En juin 2022, une opération d’envergure menée par les autorités sénégalaises avait conduit à l’arrestation de douze personnes accusées de graves complots contre la sécurité nationale. Ces individus, qualifiés de proches du parti Pastef et de son leader Ousmane Sonko, avaient été inculpés sous divers chefs d’accusation, notamment complot contre l’autorité de l’État, association de malfaiteurs et possession illégale d’armes. L’affaire, surnommée « Forces spéciales », avait provoqué un tollé, alimentant des débats sur la répression politique et la liberté d’expression au Sénégal.

Deux ans plus tard, Mor Guèye, l’un des principaux accusés, sort du silence. Ancien pompier et militant actif de Pastef depuis 2019, il revient sur cet épisode qu’il qualifie de « montage de toutes pièces » orchestré pour fragiliser l’opposition politique.

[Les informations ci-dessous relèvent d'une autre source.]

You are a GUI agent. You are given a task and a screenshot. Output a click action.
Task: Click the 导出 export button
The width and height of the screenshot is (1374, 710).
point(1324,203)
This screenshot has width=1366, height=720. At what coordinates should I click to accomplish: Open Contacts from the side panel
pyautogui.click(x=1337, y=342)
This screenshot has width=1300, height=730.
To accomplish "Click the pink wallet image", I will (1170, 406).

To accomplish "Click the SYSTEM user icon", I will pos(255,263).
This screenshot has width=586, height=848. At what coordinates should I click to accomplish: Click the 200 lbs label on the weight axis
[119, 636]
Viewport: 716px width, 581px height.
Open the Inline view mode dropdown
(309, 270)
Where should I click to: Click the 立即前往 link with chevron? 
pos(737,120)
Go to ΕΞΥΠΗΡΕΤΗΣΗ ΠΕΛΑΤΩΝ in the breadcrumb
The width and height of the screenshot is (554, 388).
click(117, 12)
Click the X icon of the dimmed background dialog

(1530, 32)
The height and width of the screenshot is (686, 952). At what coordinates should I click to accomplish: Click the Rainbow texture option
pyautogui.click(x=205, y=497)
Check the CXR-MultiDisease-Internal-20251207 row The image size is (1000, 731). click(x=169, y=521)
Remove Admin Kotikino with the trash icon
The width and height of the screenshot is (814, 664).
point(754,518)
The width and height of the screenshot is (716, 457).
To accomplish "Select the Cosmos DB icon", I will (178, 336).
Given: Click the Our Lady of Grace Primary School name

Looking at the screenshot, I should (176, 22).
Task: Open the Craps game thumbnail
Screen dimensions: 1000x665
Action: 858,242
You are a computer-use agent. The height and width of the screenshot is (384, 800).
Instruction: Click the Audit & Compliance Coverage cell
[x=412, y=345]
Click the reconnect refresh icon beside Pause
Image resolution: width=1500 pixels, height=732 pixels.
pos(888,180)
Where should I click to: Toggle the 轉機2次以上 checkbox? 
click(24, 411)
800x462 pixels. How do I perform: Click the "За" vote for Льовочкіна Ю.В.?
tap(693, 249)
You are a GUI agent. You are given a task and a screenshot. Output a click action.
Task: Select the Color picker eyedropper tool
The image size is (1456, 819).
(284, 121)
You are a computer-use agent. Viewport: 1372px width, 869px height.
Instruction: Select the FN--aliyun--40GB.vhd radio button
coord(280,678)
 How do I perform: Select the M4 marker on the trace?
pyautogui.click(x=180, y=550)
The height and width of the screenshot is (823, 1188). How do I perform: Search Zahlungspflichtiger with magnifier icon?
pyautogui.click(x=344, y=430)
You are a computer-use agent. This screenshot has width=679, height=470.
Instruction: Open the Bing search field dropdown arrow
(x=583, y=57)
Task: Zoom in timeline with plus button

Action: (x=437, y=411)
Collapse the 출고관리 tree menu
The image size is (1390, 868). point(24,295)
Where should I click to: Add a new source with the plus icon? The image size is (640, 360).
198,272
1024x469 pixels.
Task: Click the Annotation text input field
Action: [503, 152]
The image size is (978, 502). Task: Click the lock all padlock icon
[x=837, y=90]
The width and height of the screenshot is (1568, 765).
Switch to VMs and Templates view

Le 15 juin 2022, Mor Guèye était arrêté à Rufisque, dans l’atelier de couture de son frère, par des forces de sécurité lourdement armées. À l’époque, il était présenté comme un spécialiste des explosifs et surnommé « Commandant ». Ce surnom, selon lui, ne devait rien à une quelconque activité militaire, mais lui avait été attribué par un camarade de Pastef pour son sérieux et sa rigueur.

L’accusation affirmait que le groupe « Forces spéciales » avait pour objectif de déstabiliser le pays par des actes de guérilla urbaine, visant des installations publiques stratégiques et des intérêts français. Mais Mor Guèye réfute catégoriquement ces affirmations.

Selon Mor Guèye, le nom « Forces spéciales » était simplement celui d’un groupe WhatsApp qu’il avait créé sans arrière-pensée. « Je pouvais l’appeler ‘Les Amazones’ ou ‘Les Danseuses’. Ce groupe n’était même pas actif », assure-t-il. Il insiste également sur le fait qu’il ne connaissait pas les autres personnes arrêtées avant leur détention.

« Mon seul tort était d’appartenir au parti Pastef », déclare-t-il, dénonçant un dossier « monté de toutes pièces ».

Les conséquences de cette affaire ont été dévastatrices pour Mor Guèye. Son arrestation lui a coûté son emploi et son mariage, sa femme ayant choisi de le quitter. « Ce fut un terrible épisode de ma vie », confie-t-il.

Malgré tout, il refuse de s’étendre davantage sur le dossier, invoquant la loi d’amnistie qui l’interdit. Cette loi, adoptée récemment, a permis à plusieurs figures de l’opposition de recouvrer la liberté, mais elle continue de soulever des interrogations sur la gestion de la justice et des droits humains au Sénégal.

L’histoire des « Forces spéciales » demeure un sujet sensible, à la croisée des tensions politiques et des revendications démocratiques. Pour certains, elle symbolise une tentative d’intimidation des opposants au régime de l’époque. Pour d’autres, elle illustre la nécessité de préserver la stabilité dans un contexte de crise politique et sociale.

Mor Guèye, désormais libre mais marqué par cette épreuve, incarne à lui seul les zones d’ombre et les controverses d’un dossier qui continue de diviser l’opinion publique sénégalaise.